We see negative reinforcement in organizations and in personal life. Supervisors apply negative reinforcement when they stop criticizing employees whose poor performance has improved. By withholding the criticism, employees are more likely to repeat behaviors that enhance their performance. Negative reinforcement also occurs when parents give in to their children’s tantrums- especially in public places, such as restaurants and shopping malls. Over time, the parent’s tendency to give in may increase, because doing so stops screaming.

Thus, both positive and negative reinforcement are procedures that strengthen or increase behavior. Positive reinforcement strengthens and increase behavior by the presentation of desirable consequences. Negative reinforcement strengthens and increases behavior by the threat of and the use of an undesirable consequence or the termination or withdrawal of an undesirable consequence.

Negative reinforcement is sometimes confused with punishment, because both use unpleasant stimuli to influence behavior. However, negative reinforcement is used to increase the frequency of a desired behavior, where as punishment is used to decrease the frequency of an undesired behavior.

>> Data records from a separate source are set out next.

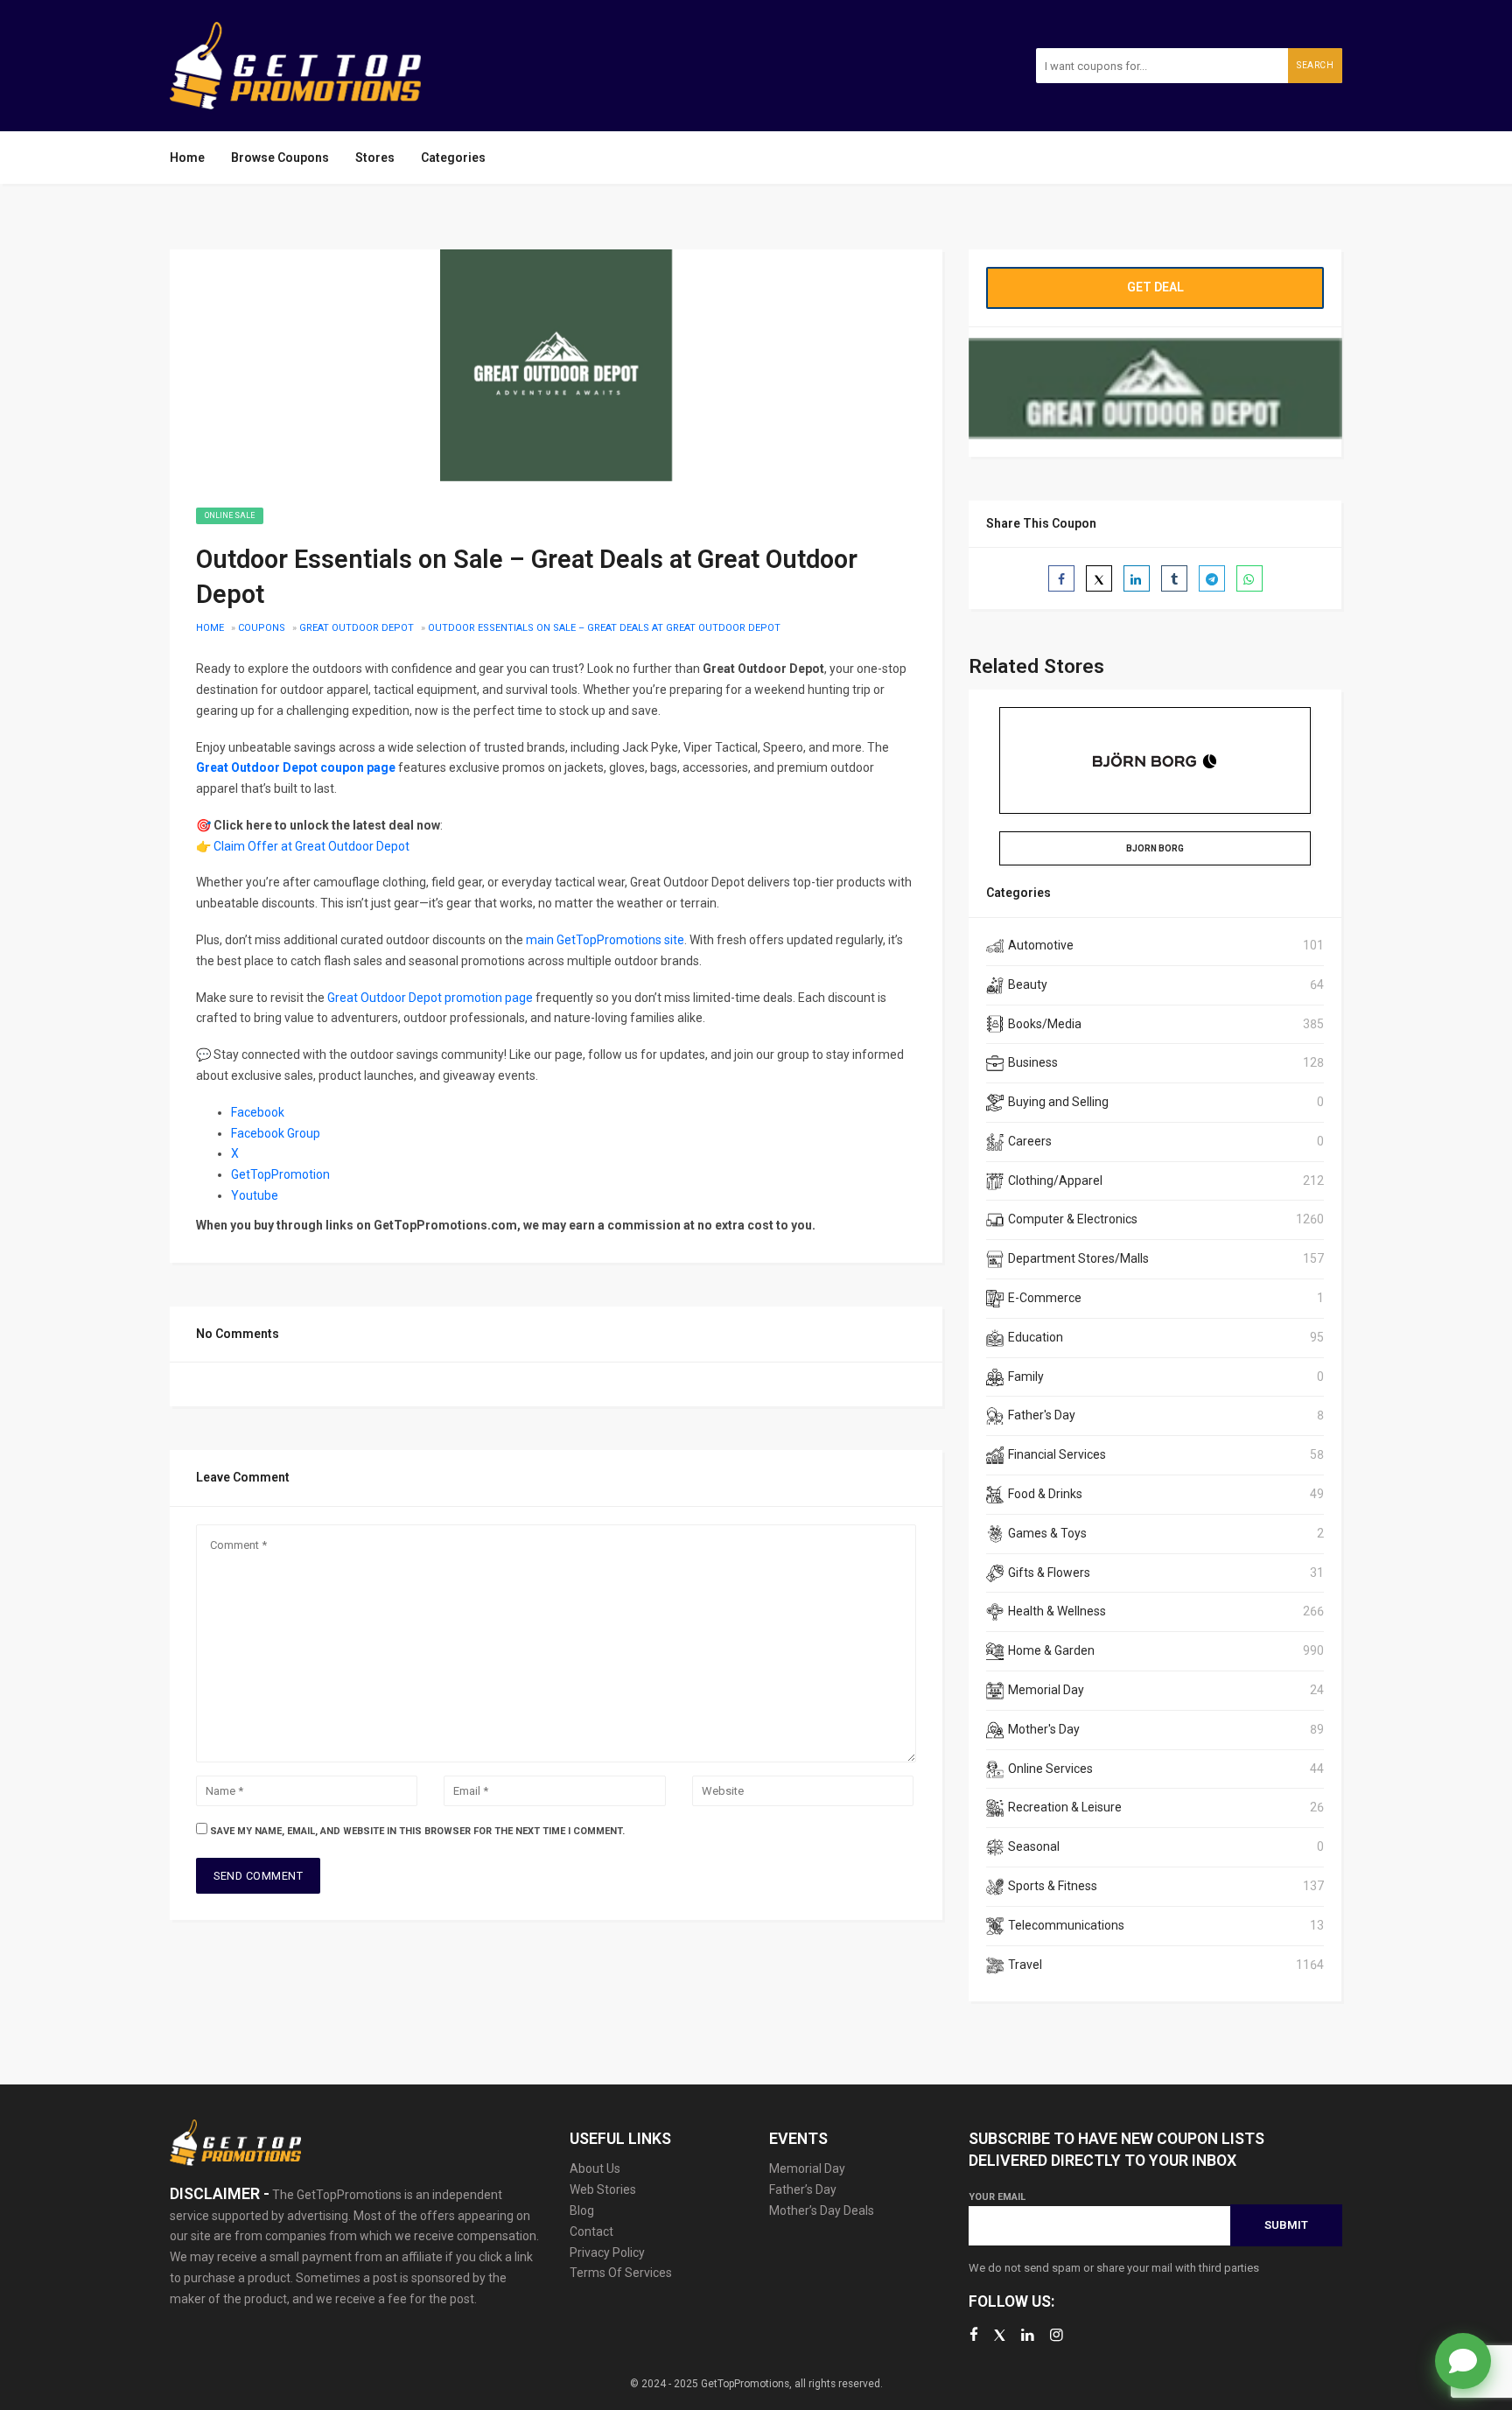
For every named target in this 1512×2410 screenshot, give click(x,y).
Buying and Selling (1058, 1102)
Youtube (256, 1195)
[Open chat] (1463, 2361)
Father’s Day (802, 2189)
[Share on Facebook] (1061, 578)
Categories (453, 158)
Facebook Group (275, 1133)
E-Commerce (1045, 1298)
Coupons (261, 628)
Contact (591, 2231)
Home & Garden (1051, 1650)
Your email (997, 2197)
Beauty (1027, 984)
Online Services (1050, 1769)
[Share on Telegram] (1212, 578)
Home (187, 158)
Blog (582, 2210)
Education (1035, 1337)
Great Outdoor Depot (356, 628)
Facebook (257, 1112)
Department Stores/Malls (1078, 1258)
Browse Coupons (280, 158)
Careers (1030, 1141)
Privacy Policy (607, 2252)
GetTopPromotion (280, 1174)
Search (1315, 65)
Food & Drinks (1045, 1494)
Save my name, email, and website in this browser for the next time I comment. (417, 1831)
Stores (375, 158)
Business (1033, 1062)
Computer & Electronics (1073, 1219)
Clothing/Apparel (1055, 1180)
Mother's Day (1044, 1729)
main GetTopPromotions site (605, 940)
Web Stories (603, 2189)
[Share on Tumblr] (1174, 578)
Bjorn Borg (1155, 848)
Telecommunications (1066, 1925)
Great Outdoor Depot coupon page (296, 767)
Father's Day (1041, 1415)
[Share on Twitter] (1099, 578)
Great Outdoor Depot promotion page (430, 998)
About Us (595, 2168)
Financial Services (1057, 1454)
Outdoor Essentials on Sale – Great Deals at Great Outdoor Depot (604, 628)
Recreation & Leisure (1065, 1807)
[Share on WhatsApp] (1249, 578)
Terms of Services (621, 2273)
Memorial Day (1046, 1690)
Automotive (1041, 945)
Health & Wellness (1057, 1611)
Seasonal (1034, 1846)
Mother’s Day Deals (821, 2210)
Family (1026, 1377)
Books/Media (1045, 1024)
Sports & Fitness (1052, 1886)
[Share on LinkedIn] (1137, 578)
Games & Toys (1047, 1533)
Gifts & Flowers (1049, 1573)
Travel (1025, 1965)
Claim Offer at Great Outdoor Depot (312, 846)
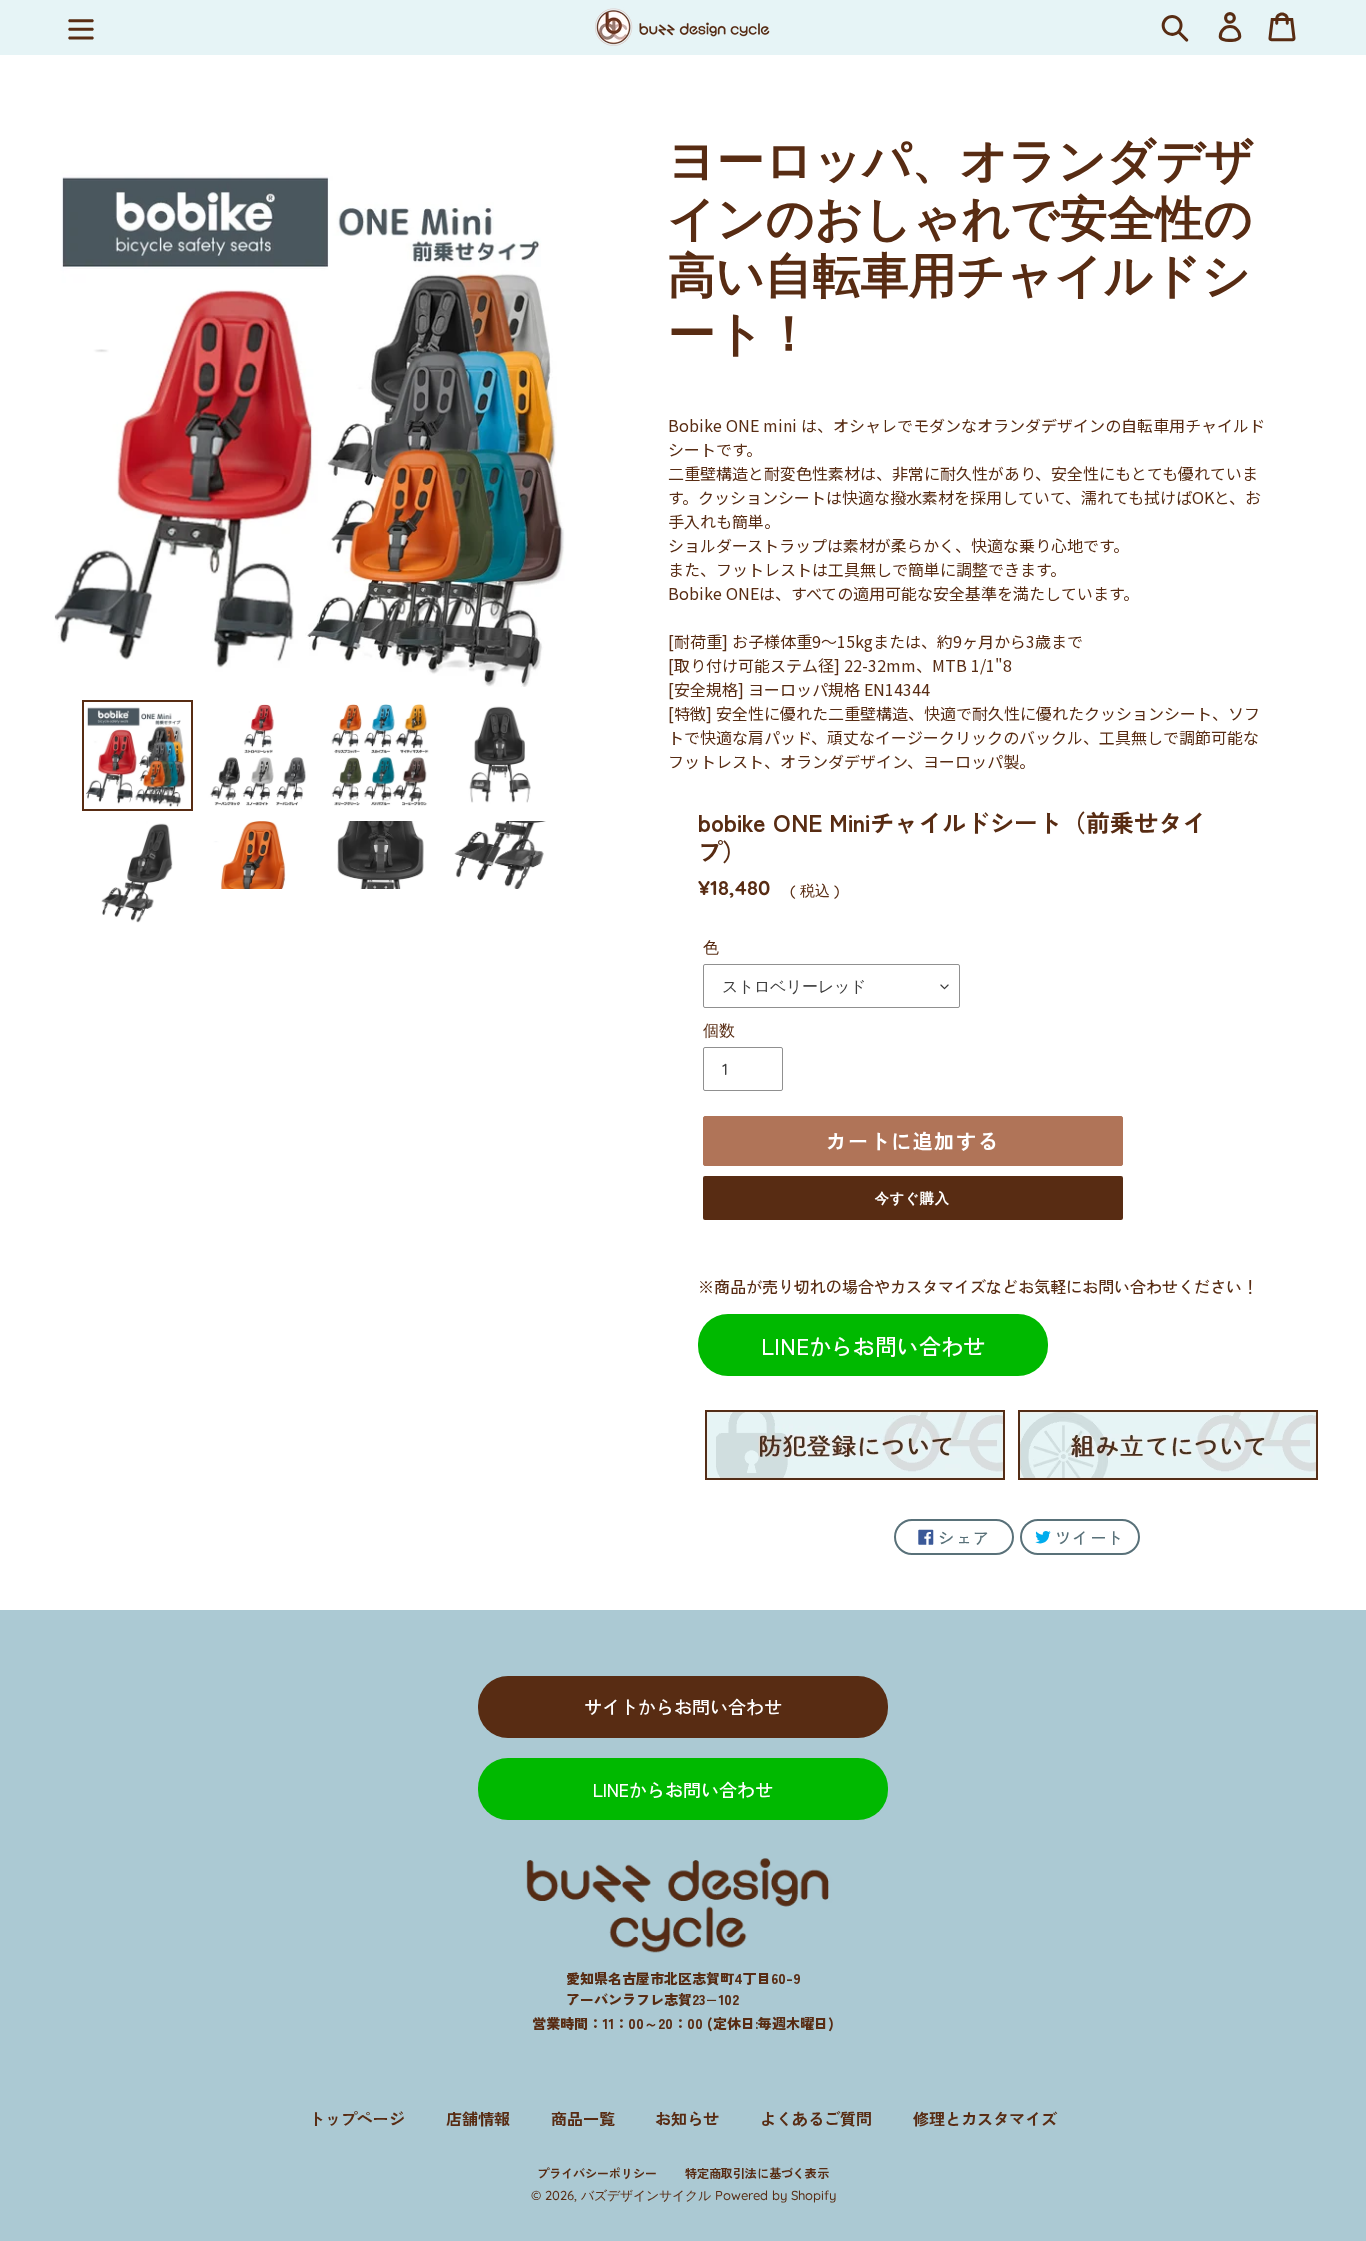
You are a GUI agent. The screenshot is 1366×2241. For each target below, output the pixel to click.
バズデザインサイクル (646, 2195)
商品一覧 (583, 2118)
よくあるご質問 (816, 2118)
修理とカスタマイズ (985, 2118)
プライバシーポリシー (597, 2172)
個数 (719, 1030)
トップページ (357, 2118)
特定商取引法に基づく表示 (757, 2172)
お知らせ (687, 2118)
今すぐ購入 (913, 1198)
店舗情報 (478, 2118)
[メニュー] (81, 27)
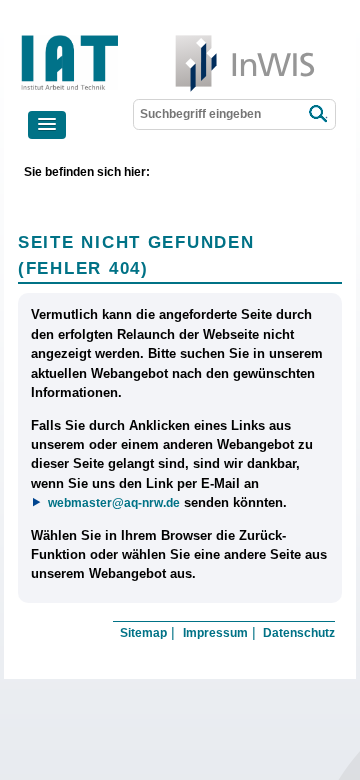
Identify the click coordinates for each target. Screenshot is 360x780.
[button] (47, 125)
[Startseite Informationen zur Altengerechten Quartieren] (133, 39)
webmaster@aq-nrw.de (114, 502)
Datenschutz (299, 633)
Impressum (215, 633)
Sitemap (143, 633)
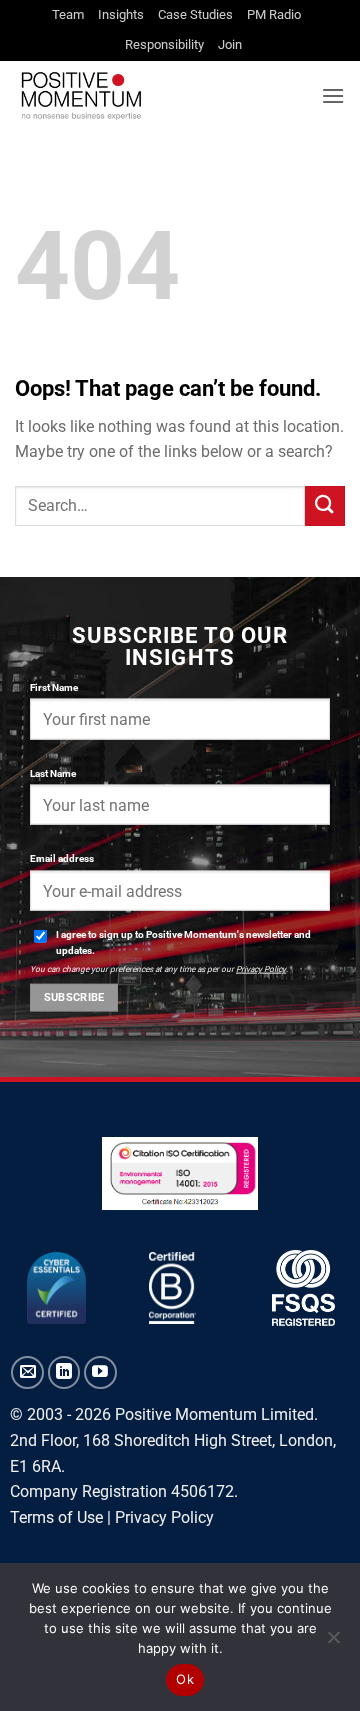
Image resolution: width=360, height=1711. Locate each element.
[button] (333, 95)
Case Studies (195, 14)
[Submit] (325, 505)
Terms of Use (56, 1517)
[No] (333, 1643)
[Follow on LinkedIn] (64, 1372)
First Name (54, 686)
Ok (185, 1679)
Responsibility (164, 44)
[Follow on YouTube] (100, 1372)
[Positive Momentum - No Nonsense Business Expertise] (160, 95)
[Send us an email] (27, 1372)
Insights (121, 14)
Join (230, 44)
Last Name (53, 772)
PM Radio (274, 14)
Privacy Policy (261, 969)
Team (68, 14)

Schedules of Reinforcement

Reinforcement, positive or negative, needs to be properly scheduled. Schedules of reinforcement determine when reinforcers  are applied. Psychologists have identified several different schedules of reinforcement. When reinforcement is administered uninterruptedly, it is called continuous reinforcement. Instead, in organizations, reinforcers are administered following partial reinforcement schedules. Four varieties of partial reinforcement schedules have great relevance to organizations. They are

  • Fixed interval schedule: It means providing reinforcement on a predetermined, constant schedule. The first desired behavior to occur after the interval has elapsed is reinforced. Eg: monthly pay cheque.
  • Variable interval schedule: It also uses time as the basis for applying reinforcement, but it varies the intervals between reinforcements.
  • Fixed ratio schedule: Reinforcement is administered after the desired behaviors occur a specified number of times. Eg: Piece rating.
  • Variable ratio schedule: In this a certain number of desired behaviors must occur before the reinforcer is delivered, but the number of behaviors varies around some average. This type of reinforcement schedule provokes most interest and is preferred by employees for some tasks. It tends to be the most powerful of all the reinforcement schedules. Slot machines and a number of gambling devices operate on a variable ratio schedule. Most of the time when people put a coin into the slot they lose. But, after some unknown number of plays, the machine will payoff.